Profondes inquiétudes chez Aliments Asta et à l’Hôtel Lévesque
Le secteur manufacturier pourrait être fortement touché par les nouvelles mesures fédérales sur l’immigration temporaire, mais il n’est pas le seul. Les domaines de l’hôtellerie et de la transformation de la viande, qui comptent eux aussi sur la présence de plusieurs travailleurs étrangers temporaires (TET), se sentent tout autant impuissants devant les nouvelles règles imposées par Ottawa.
Dans la région, les réactions sont vives devant le resserrement de l’immigration temporaire, lequel pourrait forcer le départ de nombreux travailleurs locaux. Les craintes sont aussi nombreuses, alors qu’on essaie toujours de comprendre comment naviguer à travers les différentes modalités et paramètres.

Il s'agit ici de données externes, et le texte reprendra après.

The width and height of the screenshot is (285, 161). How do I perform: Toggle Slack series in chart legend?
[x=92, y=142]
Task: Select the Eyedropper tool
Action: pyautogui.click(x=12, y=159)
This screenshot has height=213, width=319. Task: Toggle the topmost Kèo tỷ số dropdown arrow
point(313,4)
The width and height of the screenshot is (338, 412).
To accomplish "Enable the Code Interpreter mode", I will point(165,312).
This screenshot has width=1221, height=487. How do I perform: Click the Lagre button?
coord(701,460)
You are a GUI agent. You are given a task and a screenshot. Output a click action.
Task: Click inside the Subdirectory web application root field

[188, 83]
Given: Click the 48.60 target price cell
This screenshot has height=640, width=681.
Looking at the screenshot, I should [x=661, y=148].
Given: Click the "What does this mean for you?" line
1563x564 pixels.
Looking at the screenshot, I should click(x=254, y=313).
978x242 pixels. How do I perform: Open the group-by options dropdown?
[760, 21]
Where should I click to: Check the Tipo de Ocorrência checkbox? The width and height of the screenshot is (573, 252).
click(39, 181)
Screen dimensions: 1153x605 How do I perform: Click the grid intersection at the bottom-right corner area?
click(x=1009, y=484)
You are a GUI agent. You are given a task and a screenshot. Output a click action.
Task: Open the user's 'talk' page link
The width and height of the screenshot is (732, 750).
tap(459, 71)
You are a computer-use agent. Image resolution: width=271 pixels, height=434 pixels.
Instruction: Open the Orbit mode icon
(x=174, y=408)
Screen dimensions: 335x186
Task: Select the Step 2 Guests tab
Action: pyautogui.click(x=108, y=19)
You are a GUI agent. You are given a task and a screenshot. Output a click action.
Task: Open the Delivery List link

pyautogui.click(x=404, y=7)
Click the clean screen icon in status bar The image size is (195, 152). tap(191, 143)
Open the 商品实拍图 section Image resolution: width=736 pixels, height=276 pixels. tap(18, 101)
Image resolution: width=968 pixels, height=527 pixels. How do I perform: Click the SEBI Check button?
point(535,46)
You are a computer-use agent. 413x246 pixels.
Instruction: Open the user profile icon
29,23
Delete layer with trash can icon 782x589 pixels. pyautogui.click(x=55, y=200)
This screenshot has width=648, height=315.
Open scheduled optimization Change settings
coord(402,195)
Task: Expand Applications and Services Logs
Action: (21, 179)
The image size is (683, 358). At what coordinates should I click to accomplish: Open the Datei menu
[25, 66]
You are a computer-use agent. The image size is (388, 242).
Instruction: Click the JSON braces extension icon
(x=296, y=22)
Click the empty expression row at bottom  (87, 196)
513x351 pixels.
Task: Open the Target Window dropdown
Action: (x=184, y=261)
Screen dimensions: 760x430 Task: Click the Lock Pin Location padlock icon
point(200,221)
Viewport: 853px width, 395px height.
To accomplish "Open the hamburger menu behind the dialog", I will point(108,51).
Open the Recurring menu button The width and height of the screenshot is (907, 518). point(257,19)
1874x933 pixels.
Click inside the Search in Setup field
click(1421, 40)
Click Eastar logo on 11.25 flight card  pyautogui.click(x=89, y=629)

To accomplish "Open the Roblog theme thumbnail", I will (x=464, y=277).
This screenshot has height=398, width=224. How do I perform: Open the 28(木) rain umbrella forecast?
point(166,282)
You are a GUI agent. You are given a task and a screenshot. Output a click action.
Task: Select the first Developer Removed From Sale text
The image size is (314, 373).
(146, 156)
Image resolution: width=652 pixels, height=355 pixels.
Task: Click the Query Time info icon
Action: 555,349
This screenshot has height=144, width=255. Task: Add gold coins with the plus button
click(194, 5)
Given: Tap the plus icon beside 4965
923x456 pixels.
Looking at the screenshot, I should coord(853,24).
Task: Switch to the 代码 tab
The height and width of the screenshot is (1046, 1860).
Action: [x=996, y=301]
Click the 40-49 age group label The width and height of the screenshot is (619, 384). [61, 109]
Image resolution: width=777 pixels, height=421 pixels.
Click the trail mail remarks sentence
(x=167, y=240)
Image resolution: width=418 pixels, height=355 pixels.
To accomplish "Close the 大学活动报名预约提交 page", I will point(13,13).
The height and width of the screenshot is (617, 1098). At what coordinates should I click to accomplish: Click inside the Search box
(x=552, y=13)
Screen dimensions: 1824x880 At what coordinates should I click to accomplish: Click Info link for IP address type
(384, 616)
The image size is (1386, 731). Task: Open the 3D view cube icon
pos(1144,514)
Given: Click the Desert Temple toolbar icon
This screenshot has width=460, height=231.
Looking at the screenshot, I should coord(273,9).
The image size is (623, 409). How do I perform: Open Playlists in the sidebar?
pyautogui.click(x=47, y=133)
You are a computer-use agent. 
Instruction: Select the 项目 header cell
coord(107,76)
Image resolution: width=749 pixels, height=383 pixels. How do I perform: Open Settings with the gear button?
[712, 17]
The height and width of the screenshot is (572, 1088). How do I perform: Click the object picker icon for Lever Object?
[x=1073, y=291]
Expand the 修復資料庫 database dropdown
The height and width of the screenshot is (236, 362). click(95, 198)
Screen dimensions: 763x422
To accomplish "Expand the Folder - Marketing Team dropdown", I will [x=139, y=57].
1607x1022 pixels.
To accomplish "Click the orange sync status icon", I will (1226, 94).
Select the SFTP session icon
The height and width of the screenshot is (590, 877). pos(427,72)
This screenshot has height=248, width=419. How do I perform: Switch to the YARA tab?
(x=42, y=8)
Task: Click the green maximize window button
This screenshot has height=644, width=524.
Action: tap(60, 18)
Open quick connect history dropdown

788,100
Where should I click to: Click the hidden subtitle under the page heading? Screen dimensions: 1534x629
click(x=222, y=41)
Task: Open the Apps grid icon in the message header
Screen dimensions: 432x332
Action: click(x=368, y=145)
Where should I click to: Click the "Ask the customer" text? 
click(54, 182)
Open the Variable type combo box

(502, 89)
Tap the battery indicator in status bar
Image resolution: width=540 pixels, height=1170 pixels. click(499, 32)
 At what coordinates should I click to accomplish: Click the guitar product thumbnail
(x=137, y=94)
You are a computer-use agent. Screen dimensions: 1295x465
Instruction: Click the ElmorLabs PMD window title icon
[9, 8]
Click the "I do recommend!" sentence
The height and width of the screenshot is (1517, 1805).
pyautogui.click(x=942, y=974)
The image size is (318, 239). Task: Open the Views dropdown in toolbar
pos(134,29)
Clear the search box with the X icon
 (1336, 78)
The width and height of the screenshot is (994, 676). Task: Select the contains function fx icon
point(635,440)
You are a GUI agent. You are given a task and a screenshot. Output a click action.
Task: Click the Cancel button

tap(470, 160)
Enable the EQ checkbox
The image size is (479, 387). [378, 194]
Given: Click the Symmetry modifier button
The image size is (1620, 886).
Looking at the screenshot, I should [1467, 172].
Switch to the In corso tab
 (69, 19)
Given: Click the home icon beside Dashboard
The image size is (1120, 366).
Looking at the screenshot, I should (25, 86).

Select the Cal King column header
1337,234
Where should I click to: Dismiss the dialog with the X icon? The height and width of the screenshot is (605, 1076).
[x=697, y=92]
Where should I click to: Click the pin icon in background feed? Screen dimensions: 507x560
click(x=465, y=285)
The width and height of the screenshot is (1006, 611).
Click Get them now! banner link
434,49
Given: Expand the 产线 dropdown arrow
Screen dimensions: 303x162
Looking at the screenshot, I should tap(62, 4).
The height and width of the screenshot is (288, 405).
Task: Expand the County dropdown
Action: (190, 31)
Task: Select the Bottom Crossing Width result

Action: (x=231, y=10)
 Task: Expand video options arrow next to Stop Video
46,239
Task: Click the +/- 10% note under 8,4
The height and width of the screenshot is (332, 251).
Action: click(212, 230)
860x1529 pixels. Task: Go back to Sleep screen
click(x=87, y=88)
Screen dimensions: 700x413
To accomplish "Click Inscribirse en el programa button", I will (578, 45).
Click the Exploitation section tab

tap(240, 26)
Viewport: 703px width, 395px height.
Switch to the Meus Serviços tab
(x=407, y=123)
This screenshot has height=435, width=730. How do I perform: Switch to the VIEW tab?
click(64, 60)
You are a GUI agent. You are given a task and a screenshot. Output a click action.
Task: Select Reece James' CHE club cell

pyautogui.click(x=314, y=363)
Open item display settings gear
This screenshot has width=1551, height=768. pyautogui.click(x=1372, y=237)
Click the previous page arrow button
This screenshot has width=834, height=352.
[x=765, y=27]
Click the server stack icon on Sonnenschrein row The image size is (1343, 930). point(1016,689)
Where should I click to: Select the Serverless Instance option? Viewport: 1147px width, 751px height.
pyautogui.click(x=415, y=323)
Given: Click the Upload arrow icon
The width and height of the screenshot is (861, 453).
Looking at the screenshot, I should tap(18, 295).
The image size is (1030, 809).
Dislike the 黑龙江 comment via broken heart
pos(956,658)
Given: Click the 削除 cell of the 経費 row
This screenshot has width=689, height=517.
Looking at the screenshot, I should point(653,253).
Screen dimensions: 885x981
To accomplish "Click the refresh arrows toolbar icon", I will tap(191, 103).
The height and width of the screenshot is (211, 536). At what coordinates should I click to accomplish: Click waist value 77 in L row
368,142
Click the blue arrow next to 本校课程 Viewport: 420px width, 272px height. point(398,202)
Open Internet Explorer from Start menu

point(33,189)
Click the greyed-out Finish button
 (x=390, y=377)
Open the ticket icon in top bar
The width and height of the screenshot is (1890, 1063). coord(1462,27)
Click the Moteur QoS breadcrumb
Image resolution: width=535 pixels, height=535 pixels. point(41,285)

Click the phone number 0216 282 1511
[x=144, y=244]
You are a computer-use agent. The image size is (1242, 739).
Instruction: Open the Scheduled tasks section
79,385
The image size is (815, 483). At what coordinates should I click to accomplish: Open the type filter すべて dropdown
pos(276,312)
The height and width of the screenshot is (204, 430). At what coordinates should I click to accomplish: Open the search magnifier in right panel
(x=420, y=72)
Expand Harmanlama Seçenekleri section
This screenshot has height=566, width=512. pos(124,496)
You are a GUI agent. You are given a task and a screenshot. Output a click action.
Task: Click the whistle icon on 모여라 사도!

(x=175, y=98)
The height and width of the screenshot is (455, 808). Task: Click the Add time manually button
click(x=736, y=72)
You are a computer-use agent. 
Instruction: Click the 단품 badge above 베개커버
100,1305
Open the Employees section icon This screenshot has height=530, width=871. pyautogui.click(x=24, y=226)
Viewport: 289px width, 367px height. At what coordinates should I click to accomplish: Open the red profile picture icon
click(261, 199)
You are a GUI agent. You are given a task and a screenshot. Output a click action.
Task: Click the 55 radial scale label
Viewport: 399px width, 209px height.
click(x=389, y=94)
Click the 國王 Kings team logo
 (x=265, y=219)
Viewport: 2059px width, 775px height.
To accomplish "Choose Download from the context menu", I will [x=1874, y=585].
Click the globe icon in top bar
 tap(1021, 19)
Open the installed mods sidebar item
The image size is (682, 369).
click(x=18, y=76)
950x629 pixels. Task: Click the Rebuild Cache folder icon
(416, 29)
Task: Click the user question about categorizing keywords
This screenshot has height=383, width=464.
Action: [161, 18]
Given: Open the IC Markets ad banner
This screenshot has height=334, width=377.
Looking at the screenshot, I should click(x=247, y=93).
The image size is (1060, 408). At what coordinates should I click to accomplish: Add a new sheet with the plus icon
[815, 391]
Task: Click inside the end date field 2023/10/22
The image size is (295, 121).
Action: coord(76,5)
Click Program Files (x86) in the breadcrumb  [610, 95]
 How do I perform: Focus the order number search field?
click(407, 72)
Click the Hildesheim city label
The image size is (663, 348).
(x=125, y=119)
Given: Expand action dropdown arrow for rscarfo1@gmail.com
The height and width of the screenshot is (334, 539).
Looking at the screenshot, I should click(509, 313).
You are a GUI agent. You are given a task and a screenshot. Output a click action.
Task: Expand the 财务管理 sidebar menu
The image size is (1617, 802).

«Ça nous crée vraiment de l’inquiétude, a confirmé Édith Laplante, directrice exécutive du développement organisationnel chez Aliments Asta. La réalité, c’est que nous n’avons pas eu beaucoup de délais pour nous préparer. On a été informés au mois d’aout et [les mesures] sont entrées en vigueur dès septembre. On aurait aimé un peu plus de temps, une période tampon, pour faire un plan de transition, voir nos possibilités, etc.»
Ce n’est pas un secret, la présence des travailleurs étrangers temporaires (TET) est cruciale pour le milieu de la transformation de la viande. Les entreprises peuvent d’ailleurs accueillir un pourcentage de TET plus important que dans d’autres domaines, mais elles seront tout de même touchées par le resserrement des règles imposées.
De fait, bien que la direction travaille activement sur des solutions (dont l’accompagnement dans le processus de résidence permanence), Aliments Asta estime qu’elle pourrait perdre plusieurs dizaines de travailleurs au cours des prochains mois. Un coup dur qui aura des impacts économiques et humains considérables pour le fleuron de Saint-Alexandre-de-Kamouraska.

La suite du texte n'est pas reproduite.